Federal Reserve's Policy Meeting in 2012

Federal Reserve's first Federal Open Market Committee (FOMC) meeting for 2012 was held January 24-25, 2012. On January 25, 2012, Fed issued the first of the four annual directions on the key Federal Funds rate. There are two components of the interest rate-related report:

* The first component illustrates how high each of 17 committee members think the rate will go up at the end of 2012, 2013 and 2014.

* The second component highlights how many members think the first rate hike will occur in each year from 2012 through 2016.

At the conclusion of the first FOMC meet (January 24-25, 2012), the direction on interest rate showed that the first rate hike might not even come before 2014.

FOMC Meeting in June 2012 (June 19-20, 2012)

Fed policymakers during the Open Market Committee meeting decided to extend the $400 billion "Operation Twist", first announced in September 2011 and scheduled to expire in June 2012, through the end of the year by selling $267 billion in shorter-term securities (both Treasury securities and mortgage-backed securities) and replacing them by purchasing equivalent longer-term bonds that would mature in six to 30 years and new mortgage-backed securities.

FOMC Meeting in July-August 2012 (July 31-August 1, 2012)
Fed policymakers adopted a stay-put approach during two-day open market committee meeting. At the end, Fed said that it would "closely monitor incoming information" and would "provide additional accommodation as needed" to stimulate the economy and job creation.

FOMC Meeting in September 2012 (September 12-13, 2012): Quantitative Easing III
Federal Reserve shifted its stand on monetary policy with an open-ended campaign of purchase of mortgage bonds, starting with $23 billion buying in September 2012. The September 2012 figure of $23 billion translates into $40 billion monthly bond purchase, and Fed announced that it would continue to do so until the labor market improved "substantially". Each month, it would set a new target for bond buying, implying that $40 billion monthly figure was not a pre-fixed target. Fed, mandated with crafting monetary policy to ensure price stability and near-full employment, also announced that it would maintain Federal Funds Rate to near zero through middle of 2015. Eleven members of FOMC voted for QEIII, while the lone dissenter was Richmond Fed President Jeffrey Lacker.

FOMC Meeting in October 2012 (October 23-24, 2012)
The Fed policymakers during its two-day (October 23-24, 2012) Federal Open Market Committee meeting held its position steady. It is on track of buying $40 billion monthly bond-buying that had been launched after the last Fed policymaking meeting September 12-13. Fed is also continuing another long-term bond-buying program started in 2011 and slated to end December 2012. However, Fed may extend that $45 billion bond-buying program beyond December 2012 if the situation warrants such action.

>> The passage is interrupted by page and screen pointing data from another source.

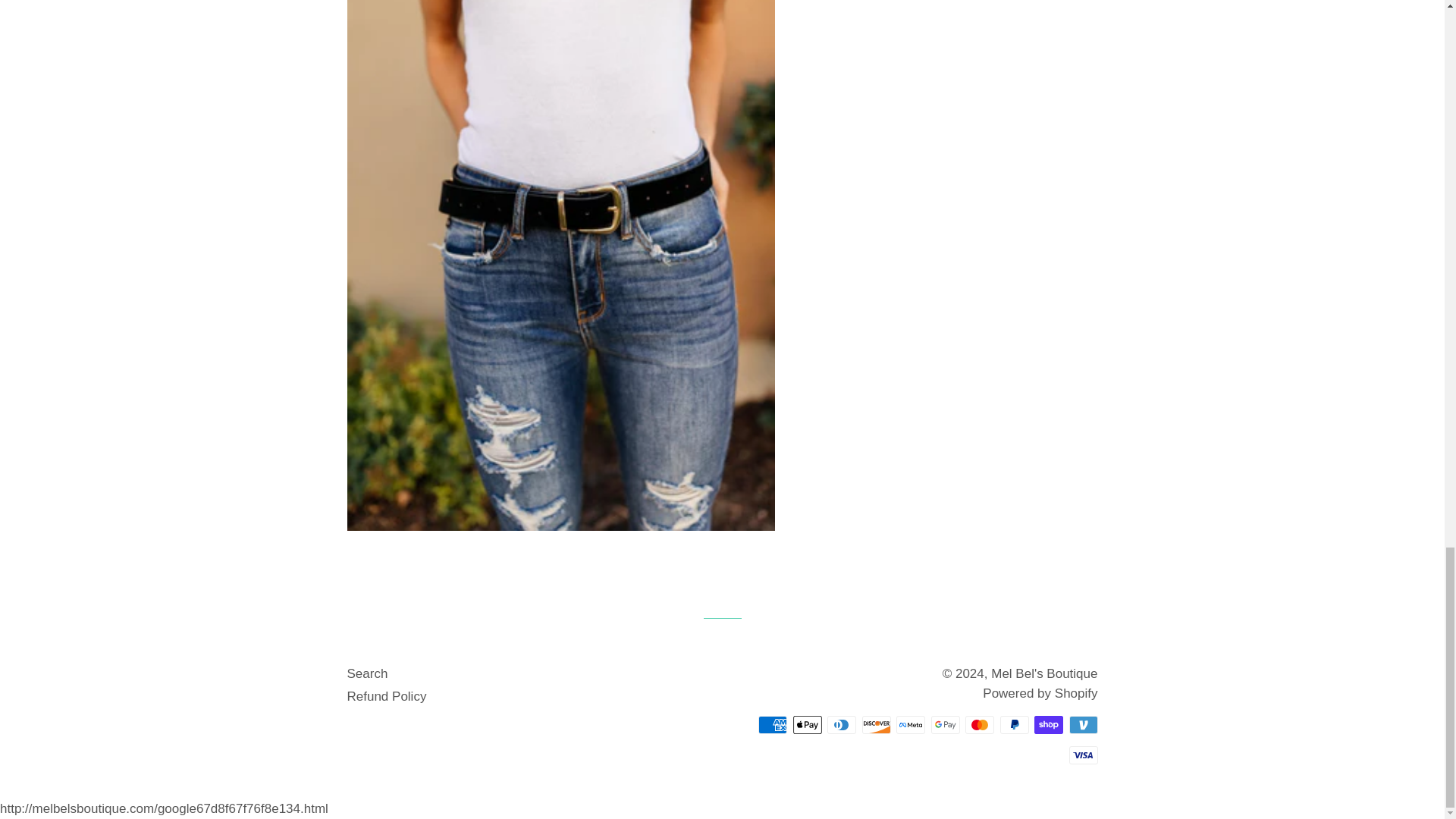
Venmo (1082, 724)
Apple Pay (807, 724)
Google Pay (945, 724)
American Express (772, 724)
Mel Bel's Boutique (1044, 673)
PayPal (1012, 724)
Refund Policy (386, 696)
Search (367, 673)
Discover (875, 724)
Mastercard (979, 724)
Powered by Shopify (1039, 693)
Shop Pay (1047, 724)
Diners Club (841, 724)
Visa (1082, 755)
Meta Pay (910, 724)
Given the description of an element on the screen output the (x, y) to click on. 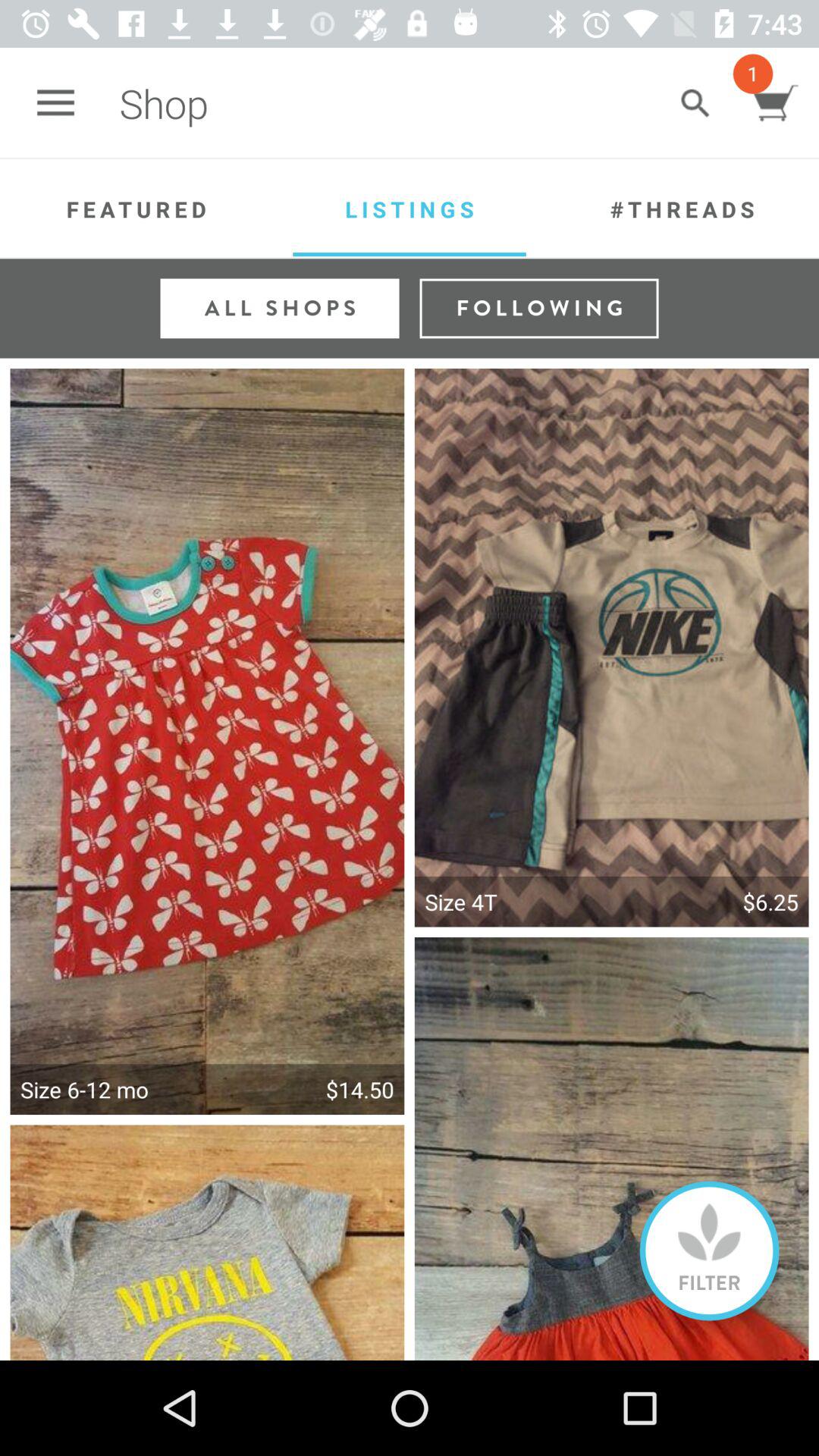
open the icon to the left of shop app (55, 103)
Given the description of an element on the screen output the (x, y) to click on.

FOMC Meeting in December 2012 (December 11-12, 2012)
Federal Reserve policymakers left a key interest rate, Federal Funds Rate, untouched at the near zero percent level, the same level it has been since December 2008, during the last open market committee meeting of the year. Also, Fed clarified its controversial bond buying campaign by setting a threshold that it would continue doing so until the jobless rate fell below 6.5 percent. Fed also reiterated that it would continue with monthly purchase of $45 billion in long-term treasury securities and $40 billion in mortgage-backed bonds. Now, Fed has more than $2.8 triillion in long-term bonds in its balance sheet.